▶ _Input_:
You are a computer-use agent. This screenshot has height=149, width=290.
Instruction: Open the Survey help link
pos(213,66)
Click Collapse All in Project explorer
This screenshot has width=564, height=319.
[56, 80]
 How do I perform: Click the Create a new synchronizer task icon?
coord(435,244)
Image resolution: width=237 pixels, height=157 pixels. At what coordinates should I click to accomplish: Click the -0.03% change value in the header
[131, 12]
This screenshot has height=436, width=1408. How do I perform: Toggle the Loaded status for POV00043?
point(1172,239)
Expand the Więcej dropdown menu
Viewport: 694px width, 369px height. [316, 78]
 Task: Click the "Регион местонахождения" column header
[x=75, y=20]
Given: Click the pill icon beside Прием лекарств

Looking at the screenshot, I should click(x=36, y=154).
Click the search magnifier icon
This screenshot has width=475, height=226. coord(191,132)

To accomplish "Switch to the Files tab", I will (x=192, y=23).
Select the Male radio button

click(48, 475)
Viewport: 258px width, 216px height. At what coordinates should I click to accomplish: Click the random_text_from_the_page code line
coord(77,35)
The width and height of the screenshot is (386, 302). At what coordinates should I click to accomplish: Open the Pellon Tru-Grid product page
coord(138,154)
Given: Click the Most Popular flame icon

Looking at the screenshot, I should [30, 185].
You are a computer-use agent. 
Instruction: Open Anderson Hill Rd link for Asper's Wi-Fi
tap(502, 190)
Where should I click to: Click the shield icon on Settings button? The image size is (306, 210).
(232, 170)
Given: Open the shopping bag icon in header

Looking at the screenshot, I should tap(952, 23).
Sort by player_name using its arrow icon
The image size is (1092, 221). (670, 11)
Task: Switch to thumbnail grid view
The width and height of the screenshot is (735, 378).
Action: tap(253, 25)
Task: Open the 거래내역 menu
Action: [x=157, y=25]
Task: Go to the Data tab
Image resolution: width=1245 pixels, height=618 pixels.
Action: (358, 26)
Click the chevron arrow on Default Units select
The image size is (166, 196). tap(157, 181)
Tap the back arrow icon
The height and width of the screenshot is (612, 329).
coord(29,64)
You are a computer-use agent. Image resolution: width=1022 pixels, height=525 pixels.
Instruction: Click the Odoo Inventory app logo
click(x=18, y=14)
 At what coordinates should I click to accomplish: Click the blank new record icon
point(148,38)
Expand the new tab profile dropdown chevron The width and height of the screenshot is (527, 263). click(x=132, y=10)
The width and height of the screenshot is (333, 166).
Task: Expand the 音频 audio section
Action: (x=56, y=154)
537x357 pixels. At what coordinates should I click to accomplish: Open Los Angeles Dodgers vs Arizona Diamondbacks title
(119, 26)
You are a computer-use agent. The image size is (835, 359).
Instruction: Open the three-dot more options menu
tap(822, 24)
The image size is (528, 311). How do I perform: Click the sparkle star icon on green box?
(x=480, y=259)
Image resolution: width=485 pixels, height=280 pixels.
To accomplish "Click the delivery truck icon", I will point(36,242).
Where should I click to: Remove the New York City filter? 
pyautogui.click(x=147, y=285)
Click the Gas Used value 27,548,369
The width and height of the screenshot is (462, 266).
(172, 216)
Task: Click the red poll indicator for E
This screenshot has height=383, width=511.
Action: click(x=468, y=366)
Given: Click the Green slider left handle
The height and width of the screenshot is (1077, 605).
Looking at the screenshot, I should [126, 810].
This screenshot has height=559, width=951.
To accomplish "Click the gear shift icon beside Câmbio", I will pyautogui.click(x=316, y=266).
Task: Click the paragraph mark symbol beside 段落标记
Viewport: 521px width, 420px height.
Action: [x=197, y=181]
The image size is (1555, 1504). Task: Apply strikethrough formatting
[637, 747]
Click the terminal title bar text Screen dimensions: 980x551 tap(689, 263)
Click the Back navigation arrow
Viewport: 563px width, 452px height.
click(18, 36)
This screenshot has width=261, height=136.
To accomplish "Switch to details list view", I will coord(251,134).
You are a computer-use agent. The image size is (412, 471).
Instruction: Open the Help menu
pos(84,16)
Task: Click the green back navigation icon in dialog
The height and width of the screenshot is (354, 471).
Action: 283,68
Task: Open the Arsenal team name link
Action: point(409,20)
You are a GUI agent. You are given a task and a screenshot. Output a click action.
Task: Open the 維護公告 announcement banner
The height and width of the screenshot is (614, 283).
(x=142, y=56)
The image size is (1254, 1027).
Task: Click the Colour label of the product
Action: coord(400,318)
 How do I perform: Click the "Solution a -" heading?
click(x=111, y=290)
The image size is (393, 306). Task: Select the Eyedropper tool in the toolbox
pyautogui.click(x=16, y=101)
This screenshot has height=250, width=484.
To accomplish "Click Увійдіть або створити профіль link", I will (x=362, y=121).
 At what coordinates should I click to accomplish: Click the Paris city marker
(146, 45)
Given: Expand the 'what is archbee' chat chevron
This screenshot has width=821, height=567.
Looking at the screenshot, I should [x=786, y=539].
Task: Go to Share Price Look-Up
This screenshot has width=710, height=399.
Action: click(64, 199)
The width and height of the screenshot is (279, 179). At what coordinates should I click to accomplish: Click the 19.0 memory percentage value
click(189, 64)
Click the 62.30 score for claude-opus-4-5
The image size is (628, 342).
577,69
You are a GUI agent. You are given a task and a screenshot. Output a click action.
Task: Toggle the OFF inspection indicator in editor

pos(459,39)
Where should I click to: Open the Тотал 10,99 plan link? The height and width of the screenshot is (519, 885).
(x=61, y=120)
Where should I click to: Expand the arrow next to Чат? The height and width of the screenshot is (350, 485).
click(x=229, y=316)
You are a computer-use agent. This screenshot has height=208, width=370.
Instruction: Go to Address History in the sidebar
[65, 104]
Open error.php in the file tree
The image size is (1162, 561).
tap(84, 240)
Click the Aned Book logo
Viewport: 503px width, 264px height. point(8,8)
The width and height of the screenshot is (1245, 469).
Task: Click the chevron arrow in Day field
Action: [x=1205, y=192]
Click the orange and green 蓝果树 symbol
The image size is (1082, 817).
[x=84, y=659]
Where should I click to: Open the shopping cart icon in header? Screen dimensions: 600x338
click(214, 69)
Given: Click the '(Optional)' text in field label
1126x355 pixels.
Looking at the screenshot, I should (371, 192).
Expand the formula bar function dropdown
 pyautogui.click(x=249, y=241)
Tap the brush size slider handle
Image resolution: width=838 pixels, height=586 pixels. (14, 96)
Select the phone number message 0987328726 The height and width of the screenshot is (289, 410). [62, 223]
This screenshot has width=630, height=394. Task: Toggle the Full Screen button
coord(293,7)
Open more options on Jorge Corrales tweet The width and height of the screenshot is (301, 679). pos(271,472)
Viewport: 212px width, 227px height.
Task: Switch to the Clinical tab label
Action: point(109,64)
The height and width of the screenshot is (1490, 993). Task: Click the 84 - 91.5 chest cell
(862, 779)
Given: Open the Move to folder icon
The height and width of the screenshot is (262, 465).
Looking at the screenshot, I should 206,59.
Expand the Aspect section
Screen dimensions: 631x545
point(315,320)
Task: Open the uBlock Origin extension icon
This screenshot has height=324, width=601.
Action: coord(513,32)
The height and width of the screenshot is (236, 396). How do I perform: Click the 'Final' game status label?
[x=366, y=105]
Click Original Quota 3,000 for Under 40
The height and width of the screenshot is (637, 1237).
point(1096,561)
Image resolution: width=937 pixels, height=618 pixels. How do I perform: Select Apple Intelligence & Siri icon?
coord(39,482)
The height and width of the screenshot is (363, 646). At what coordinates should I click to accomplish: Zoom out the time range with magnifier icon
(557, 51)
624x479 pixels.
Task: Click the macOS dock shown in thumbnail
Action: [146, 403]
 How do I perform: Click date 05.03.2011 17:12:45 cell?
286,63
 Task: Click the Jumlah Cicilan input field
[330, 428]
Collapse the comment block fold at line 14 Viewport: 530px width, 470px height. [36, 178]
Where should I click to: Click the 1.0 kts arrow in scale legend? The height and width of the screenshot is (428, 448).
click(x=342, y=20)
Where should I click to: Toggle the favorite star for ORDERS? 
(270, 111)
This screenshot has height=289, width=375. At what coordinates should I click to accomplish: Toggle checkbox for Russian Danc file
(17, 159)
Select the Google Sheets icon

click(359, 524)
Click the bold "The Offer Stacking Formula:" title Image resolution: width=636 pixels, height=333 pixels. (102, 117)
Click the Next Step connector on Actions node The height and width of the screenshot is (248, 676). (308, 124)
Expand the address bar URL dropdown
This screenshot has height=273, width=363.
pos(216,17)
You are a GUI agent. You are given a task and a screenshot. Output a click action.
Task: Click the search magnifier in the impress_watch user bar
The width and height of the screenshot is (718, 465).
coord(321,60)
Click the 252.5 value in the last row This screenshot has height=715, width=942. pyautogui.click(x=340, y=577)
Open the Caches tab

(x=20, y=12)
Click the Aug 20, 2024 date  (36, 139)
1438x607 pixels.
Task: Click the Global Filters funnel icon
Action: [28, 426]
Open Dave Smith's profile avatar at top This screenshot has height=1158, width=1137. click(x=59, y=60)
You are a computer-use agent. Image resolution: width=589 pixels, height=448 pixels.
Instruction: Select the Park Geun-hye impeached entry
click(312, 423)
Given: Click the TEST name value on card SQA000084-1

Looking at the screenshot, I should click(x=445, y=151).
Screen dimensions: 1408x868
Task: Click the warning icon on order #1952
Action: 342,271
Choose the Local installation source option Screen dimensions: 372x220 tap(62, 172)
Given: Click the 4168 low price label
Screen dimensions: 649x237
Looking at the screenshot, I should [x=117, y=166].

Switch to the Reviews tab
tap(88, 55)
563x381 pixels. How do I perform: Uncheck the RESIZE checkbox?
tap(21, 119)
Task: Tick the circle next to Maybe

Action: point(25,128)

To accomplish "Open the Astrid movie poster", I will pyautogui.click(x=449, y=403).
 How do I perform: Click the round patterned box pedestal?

▶ _The task_: Return every line of the listing that has the word "computer" in it.

▶ _Expected answer_:
You are a computer-use agent. This screenshot has height=149, width=290.
You are a computer-use agent. 
You are a computer-use agent. Image resolution: width=1022 pixels, height=525 pixels.
You are a computer-use agent. The image size is (835, 359).
You are a computer-use agent. The image size is (412, 471).
You are a computer-use agent. This screenshot has height=208, width=370.
You are a computer-use agent. Image resolution: width=589 pixels, height=448 pixels.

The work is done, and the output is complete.